OBJECTIVE:
Edit the rows below, starting with the first row and going on through the line with "pyautogui.click(x=420, y=195)". In those lines, replace "Internet Explorer" with "Firefox" and leave everything else unchanged.

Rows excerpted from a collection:
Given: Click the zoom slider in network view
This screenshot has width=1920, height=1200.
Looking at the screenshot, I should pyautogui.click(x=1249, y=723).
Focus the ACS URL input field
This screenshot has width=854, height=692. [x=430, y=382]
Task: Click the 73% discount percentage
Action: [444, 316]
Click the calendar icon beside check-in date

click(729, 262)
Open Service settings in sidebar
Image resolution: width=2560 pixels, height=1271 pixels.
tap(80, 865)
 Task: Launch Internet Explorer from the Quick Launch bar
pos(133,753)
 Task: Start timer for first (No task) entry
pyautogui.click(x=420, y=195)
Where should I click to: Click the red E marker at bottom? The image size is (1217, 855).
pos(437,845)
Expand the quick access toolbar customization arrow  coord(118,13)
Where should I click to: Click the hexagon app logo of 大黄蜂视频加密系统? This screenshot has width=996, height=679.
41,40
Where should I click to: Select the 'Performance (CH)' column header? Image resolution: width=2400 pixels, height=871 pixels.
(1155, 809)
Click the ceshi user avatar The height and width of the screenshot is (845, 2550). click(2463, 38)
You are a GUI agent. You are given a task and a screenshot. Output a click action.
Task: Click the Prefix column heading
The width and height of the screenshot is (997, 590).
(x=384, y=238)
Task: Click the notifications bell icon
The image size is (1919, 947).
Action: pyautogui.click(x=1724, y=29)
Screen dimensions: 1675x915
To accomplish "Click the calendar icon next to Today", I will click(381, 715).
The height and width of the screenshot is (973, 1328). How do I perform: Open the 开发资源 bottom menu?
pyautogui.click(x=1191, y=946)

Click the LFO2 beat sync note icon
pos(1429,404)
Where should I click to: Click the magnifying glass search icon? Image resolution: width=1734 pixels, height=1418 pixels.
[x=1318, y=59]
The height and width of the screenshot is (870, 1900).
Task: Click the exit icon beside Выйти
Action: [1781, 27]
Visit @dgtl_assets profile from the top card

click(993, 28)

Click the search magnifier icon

EXERCISE RESULT:
Given: Click the zoom slider in network view
This screenshot has width=1920, height=1200.
Looking at the screenshot, I should pyautogui.click(x=1249, y=723).
Focus the ACS URL input field
This screenshot has width=854, height=692. [x=430, y=382]
Task: Click the 73% discount percentage
Action: [444, 316]
Click the calendar icon beside check-in date

click(729, 262)
Open Service settings in sidebar
Image resolution: width=2560 pixels, height=1271 pixels.
tap(80, 865)
 Task: Launch Firefox from the Quick Launch bar
pos(133,753)
 Task: Start timer for first (No task) entry
pyautogui.click(x=420, y=195)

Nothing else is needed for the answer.